How Audrey Hepburn Became a Style Icon
"Breakfast at Tiffany's" turned Audrey Hepburn into a style icon. The actress would be most remembered for her role as Holly Golightly, but Truman Capote, the author of the novella from which the film was based from, favored someone else.
"The book is more authentic," said Capote biographer Gerald Clarke. "The movie is a confection - a sugar and spice confection."
"Breakfast at Tiffany's" was about the pursuit of the American Dream, but in the case of Golightly, something happened along the way. There was a sense of disillusionment, even cynicism, if one would think of Capote's background. Some would wonder if Capote, who grew up in Monroeville, Alabama, saw himself in the young heroine.

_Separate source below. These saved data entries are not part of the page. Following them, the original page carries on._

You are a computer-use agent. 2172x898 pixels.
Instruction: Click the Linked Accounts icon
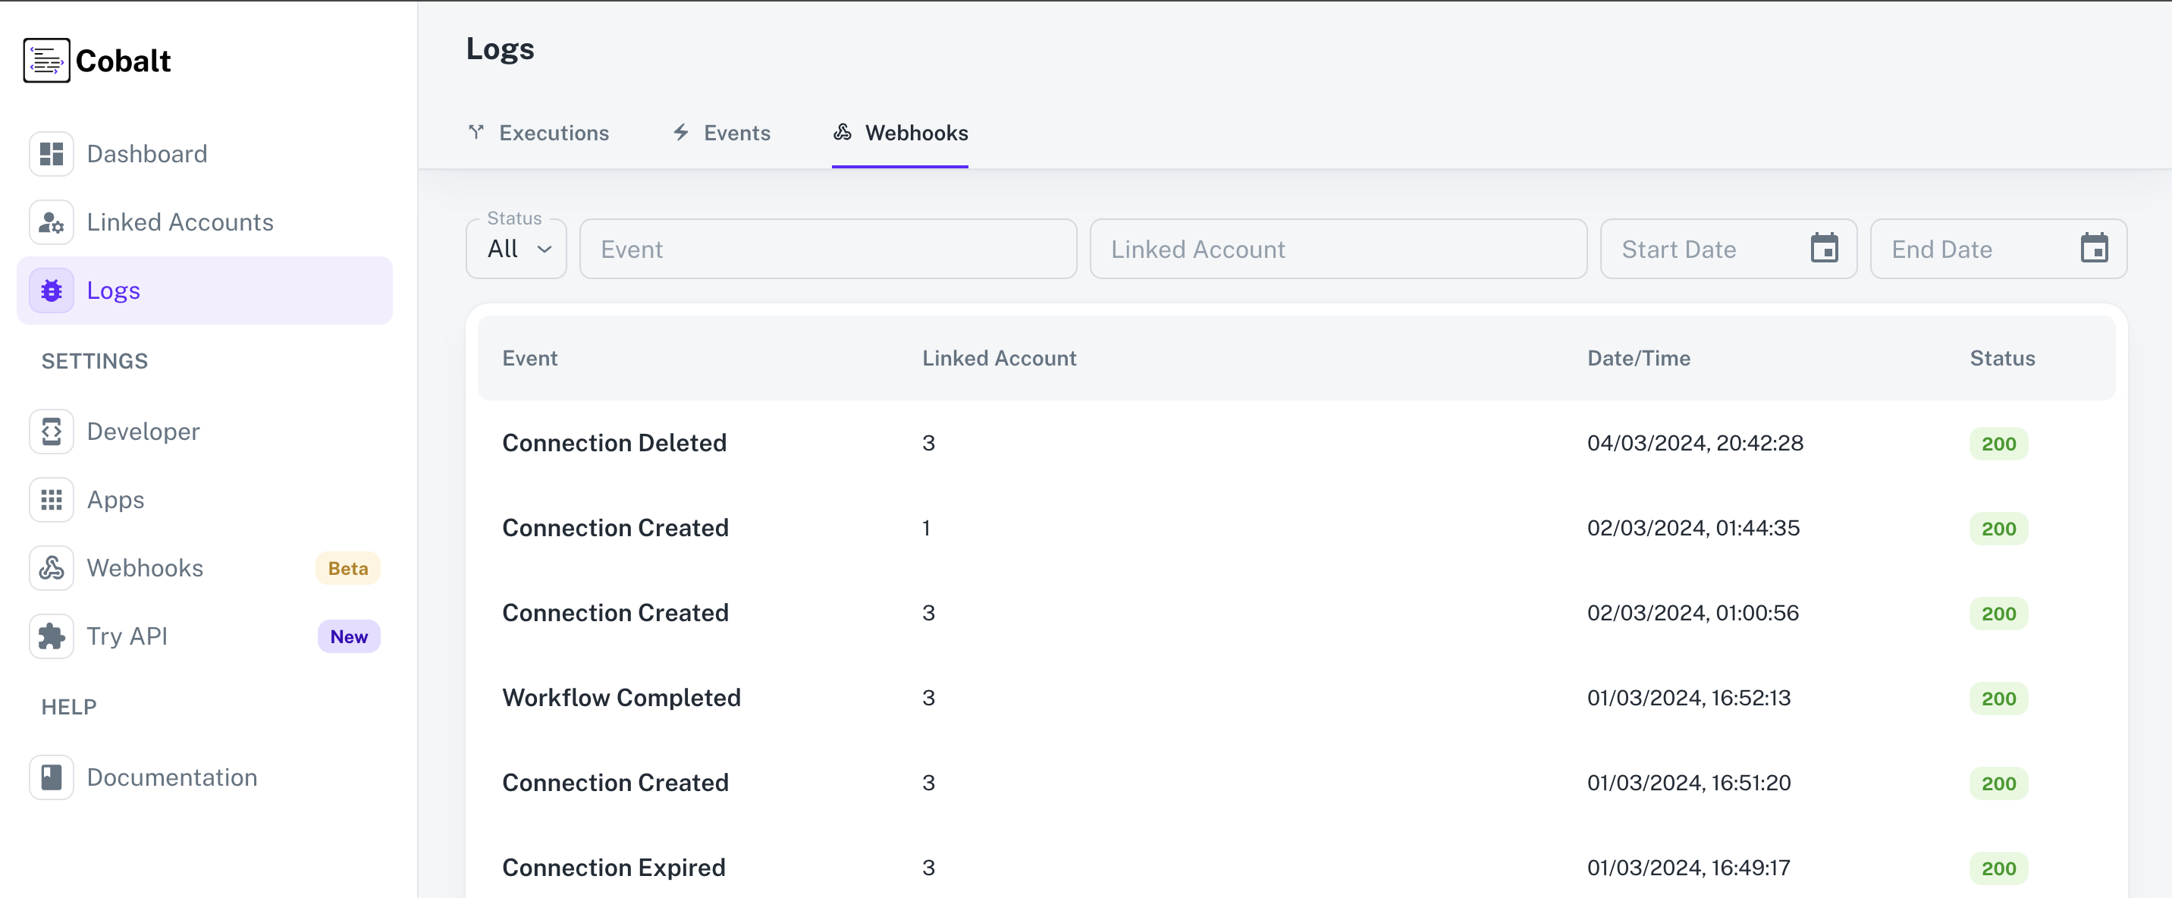(x=51, y=222)
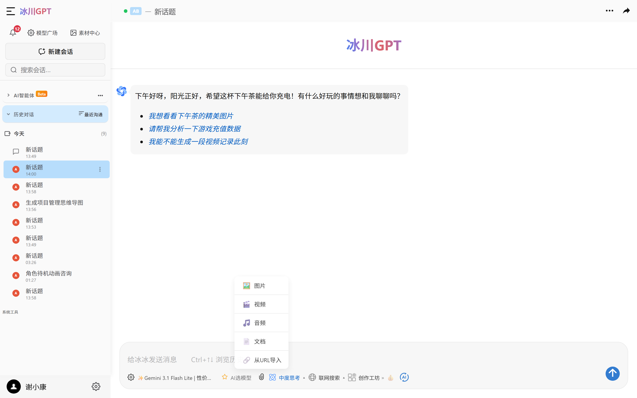The image size is (637, 398).
Task: Click gear icon left of Gemini model name
Action: (131, 377)
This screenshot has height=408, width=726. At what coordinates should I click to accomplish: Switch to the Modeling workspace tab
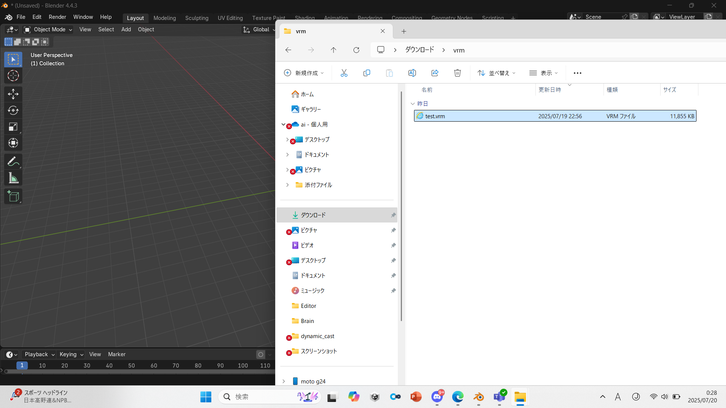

Like Holly, he willed himself, teaching himself to read and write before he entered his first year of school. But Holly didn't have the drive, or seemed not to. There was ambiguity, which made the book quite special. All great books would be noticed by Hollywood, and this one wasn't an exception. By the time the novella was about to be adapted to the big screen, Capote was a somebody. He wanted Marilyn Monroe to portray Holly Golightly.
There were similarities between Holly and Marilyn, Norma Jeane Mortenson in real life. The latter would be a star, but there was tragedy behind her success. Her death, sadder than it seemed to be, turned her into a legend. Monroe doesn't like to be typecast as a bombshell, such that she became a disciple of the Method Acting. But Martin Jurow and Richard Shepherd, the producers, and Paramount Pictures chose Hepburn instead. Holly was depicted as less genuine, due to circumstances. It was no different with Marilyn. But not Hepburn, who would have turned 85 on May 4.
"She was just a normal person. That's what she would say to all the biographers when they approached her. She'd say, 'You're not going to do a biography, because my life is basically boring and there's nothing to tell,'" said Sean Ferrer, Hepburn's son.
"She grew up as a hungry kid, abandoned by her dad, then there was the war and she had nothing, and had to go to work. She tried to be a ballet dancer and couldn't get that dream going, so she had to take the next job, and here we are. The beauty of it is, without knowing the details and the decisions that went through her mind every day, what you see on the screen is the person that she was. It wasn't a put-on. It wasn't just the way she was on screen, and at home she was something else. I think that's the reason why people relate to her."
The film version turned out to be different, even flawed. But Blake Edwards, the director, did something that would make moviegoers overlooked it. The opening scene showed New York's Fifth Avenue, where the cab stopped. The cab door opened, where a girl in black Givenchy dress stepped out and went to gaze into the window of Tiffany's. It was the movie's most memorable scene, an ode to style and desirability. Hepburn became a legend.